Review by New York Times Review

Uniting essays from Oliver's previous books and elsewhere, this gem of a collection offers a compelling synthesis of the poet's thoughts on the natural, spiritual and artistic worlds. From the changing landscapes and wildlife that inspire her to the literary ancestors (Emerson, Whitman, Poe) who sustain her, Oliver contemplates what it means to build a life and survive - whether it is the spider whose feeding, spinning and birthing she devotedly monitors in "Swoon"; the gravely injured gull whose battered existence she honors in "Bird"; or Emerson and Poe, whose diverse creative paths Oliver views as a search for moral order after grievous personal loss. We encounter Oliver as a solitary child building leaf-and-stick houses in the Ohio woods and as an adult so deeply acquainted with the ponds of Cape Cod that she can snatch a few turtle eggs and scramble up a meal - savoring the eggs as she would have us live our lives, "with attention, whimsy, devotion and respect." In nature's balance Oliver also finds anguish and the terrifyingly inexplicable, and these brief essays at times turn, like her poems, on a discerning closing phrase that creates new resonance. With each page, the book gains accumulative power. The various threads intertwine and become taut, linking, for instance, Emerson's "web of God" to the spider's web in the stairwell - and to Oliver's forthright question, "Do you think there is anything not attached by its unbreakable cord to everything else?"

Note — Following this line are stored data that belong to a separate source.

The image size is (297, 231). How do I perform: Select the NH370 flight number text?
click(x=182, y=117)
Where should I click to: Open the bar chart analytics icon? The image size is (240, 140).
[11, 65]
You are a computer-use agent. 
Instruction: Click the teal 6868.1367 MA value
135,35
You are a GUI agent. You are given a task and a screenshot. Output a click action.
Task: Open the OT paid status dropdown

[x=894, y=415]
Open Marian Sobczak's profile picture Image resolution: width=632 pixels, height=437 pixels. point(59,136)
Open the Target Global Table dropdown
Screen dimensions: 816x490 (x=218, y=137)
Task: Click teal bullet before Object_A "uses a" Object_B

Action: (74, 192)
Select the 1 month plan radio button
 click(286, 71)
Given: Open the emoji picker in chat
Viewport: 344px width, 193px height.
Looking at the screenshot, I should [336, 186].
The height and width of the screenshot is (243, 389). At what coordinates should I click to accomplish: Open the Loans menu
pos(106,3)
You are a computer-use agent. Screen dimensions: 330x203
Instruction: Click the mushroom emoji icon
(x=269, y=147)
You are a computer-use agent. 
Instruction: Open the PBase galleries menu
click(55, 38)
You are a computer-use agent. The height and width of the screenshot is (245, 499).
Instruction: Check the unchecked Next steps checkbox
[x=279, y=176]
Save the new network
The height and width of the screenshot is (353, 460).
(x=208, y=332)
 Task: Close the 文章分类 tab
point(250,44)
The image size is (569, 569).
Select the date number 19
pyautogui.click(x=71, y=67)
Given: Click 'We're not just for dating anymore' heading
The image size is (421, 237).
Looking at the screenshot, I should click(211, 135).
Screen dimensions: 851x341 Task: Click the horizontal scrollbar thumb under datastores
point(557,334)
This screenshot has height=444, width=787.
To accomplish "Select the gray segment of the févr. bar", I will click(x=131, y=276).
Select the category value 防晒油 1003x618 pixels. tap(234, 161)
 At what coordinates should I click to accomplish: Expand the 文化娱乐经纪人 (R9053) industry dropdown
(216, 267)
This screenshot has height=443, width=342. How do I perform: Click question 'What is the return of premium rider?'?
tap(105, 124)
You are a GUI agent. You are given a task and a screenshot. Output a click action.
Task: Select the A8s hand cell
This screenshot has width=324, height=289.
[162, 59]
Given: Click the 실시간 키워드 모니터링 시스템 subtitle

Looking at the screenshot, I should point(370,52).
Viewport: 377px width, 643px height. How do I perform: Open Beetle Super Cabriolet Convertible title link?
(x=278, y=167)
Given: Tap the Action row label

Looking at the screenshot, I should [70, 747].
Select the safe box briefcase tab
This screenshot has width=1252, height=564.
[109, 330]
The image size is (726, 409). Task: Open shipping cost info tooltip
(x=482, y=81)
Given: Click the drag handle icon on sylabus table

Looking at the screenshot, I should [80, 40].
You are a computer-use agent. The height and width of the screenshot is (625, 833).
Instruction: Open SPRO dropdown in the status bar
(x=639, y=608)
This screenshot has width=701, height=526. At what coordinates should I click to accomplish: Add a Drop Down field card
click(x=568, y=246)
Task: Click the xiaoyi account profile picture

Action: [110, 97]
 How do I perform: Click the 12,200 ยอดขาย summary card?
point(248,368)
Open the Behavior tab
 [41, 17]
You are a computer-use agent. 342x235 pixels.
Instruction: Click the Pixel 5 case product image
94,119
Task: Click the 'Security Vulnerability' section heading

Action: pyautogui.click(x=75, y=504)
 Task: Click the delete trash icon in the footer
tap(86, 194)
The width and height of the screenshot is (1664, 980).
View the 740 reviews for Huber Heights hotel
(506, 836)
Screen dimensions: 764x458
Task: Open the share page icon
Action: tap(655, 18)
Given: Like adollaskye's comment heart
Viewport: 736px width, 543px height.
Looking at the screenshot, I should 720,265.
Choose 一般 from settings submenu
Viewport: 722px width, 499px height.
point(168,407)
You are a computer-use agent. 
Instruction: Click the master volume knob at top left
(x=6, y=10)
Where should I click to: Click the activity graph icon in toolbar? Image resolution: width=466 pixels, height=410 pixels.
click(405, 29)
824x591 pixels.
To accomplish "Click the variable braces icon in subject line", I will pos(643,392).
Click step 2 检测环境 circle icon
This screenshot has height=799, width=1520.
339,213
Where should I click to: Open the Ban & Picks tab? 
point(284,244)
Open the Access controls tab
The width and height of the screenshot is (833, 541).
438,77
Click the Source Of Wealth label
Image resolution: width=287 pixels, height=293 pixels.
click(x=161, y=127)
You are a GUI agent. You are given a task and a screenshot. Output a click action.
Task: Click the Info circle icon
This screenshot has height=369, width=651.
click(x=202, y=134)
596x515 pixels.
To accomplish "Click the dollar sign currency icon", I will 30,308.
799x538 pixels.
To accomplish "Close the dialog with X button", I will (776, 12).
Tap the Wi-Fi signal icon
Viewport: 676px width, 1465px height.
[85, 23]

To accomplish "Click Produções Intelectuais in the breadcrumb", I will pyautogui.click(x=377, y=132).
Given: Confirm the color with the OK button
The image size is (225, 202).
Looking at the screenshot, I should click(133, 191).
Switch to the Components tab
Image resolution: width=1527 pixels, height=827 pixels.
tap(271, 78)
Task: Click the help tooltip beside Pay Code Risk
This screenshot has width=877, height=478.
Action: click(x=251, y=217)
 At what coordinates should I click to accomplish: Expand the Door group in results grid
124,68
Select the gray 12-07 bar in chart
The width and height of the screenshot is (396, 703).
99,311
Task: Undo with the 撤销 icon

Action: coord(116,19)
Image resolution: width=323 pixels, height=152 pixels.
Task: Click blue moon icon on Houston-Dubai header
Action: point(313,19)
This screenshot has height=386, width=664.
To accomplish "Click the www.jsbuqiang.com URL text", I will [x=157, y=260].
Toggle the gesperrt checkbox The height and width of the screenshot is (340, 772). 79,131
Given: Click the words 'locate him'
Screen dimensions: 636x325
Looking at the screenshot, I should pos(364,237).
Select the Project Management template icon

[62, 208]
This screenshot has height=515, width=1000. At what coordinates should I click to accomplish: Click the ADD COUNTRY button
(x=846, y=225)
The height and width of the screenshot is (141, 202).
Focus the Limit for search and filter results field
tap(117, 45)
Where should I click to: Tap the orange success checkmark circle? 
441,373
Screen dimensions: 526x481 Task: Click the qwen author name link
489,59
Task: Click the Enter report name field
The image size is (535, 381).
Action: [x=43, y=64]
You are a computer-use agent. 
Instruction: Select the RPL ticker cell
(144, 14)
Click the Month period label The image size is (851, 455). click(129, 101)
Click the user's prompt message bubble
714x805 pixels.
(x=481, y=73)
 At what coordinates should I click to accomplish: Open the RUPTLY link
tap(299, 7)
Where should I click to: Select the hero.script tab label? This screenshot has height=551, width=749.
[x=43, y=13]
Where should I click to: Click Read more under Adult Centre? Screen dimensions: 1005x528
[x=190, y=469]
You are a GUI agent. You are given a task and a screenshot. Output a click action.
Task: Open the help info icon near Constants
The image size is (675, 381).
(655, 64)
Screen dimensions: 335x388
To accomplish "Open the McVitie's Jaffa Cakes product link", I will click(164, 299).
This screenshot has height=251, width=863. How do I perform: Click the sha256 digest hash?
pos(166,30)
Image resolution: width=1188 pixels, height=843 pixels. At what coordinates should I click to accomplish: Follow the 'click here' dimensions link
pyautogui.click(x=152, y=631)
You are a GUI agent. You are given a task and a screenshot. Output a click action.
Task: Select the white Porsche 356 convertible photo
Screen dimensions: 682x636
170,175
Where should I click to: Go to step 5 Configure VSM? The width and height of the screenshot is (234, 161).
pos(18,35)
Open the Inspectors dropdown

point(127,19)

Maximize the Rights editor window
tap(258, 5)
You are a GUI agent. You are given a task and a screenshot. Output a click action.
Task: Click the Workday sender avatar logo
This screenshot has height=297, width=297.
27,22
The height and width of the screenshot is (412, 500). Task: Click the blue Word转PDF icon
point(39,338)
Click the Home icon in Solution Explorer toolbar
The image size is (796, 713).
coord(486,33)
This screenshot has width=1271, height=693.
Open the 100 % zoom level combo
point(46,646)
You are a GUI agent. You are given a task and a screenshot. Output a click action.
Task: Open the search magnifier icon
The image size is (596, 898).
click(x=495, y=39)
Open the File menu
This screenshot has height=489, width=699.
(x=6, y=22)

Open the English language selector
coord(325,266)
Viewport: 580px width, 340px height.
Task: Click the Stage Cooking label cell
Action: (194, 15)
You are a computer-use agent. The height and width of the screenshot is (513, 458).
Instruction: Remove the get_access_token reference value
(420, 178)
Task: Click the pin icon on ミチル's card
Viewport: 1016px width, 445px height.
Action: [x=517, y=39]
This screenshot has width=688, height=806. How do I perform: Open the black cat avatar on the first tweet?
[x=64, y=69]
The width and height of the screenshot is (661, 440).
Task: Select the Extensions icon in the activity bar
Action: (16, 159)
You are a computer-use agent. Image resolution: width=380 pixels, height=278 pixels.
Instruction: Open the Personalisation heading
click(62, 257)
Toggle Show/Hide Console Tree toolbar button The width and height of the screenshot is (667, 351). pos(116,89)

Copyright (c) The New York Times Company [December 11, 2016]
Review by Booklist Review

Oliver is a welcoming and revered poet who brings lyrical grace, measure, and motion to her glinting, musing, probing essays, as well as a fluid transcendentalist sensibility. This exquisite collection reaches back 25 years, then moves forward to gather the best of her prose musings, including a new tribute to Provincetown, long her home and now much changed. In the title piece, Oliver remembers a profound childhood journey in which she wandered away from her parents, walking along and in a stream against the current, enthralled by the water, flowers, ferns, and all the other living wonders. She writes, Attention is the beginning of devotion. In My Friend Walt Whitman, she celebrates the making of a life separate from the mainstream, of following a tributary of concentration and creativity, cherishing two blessings: the natural world, and the world of writing. This resplendent and uplifting collection is a paean to the earth and to the writers and thinkers who taught Oliver to observe with passion, to think with patience, to live always caringly. Just as she teaches us.--Seaman, Donna Copyright 2016 Booklist

From Booklist, Copyright (c) American Library Association. Used with permission.
Review by Publisher's Weekly Review

Distinguished, honored, prolific, popular, bestselling-adjectives that don't always hang out together-describe Oliver's body of work, nearly three dozen volumes of poetry and collections of prose. This group (19 essays, 16 from previous collections) is a distillation of sorts. Born of two "blessings-the natural world, and the world of writing: literature," it partakes of the spirits of a journal, a commonplace book, and a meditation. The natural world pictured here is richly various, though Oliver seems most drawn to waterways. All manner of aquatic life-shark and mackerel, duck and egret-accompany her days, along with spiders, foxes, even a bear. Her keen observations come as narrative (following a fox) or as manual (building a house) or as poems masquerading as description ("I have seen bluefish arc and sled across the water, an acre of them, leaping and sliding back under the water, then leaping again, toothy, terrible, lashed by hunger"). When the world of writing enters, currently unfashionable 19th-century writers emerge-Percy Shelley, William Wordsworth, William James-in readings that evade academic textual analyses and share the look-at-what-I-saw tone animating Oliver's observations of the natural world. The message of her book for its readers is a simple and profound one: open your eyes. (Oct.) © Copyright PWxyz, LLC. All rights reserved.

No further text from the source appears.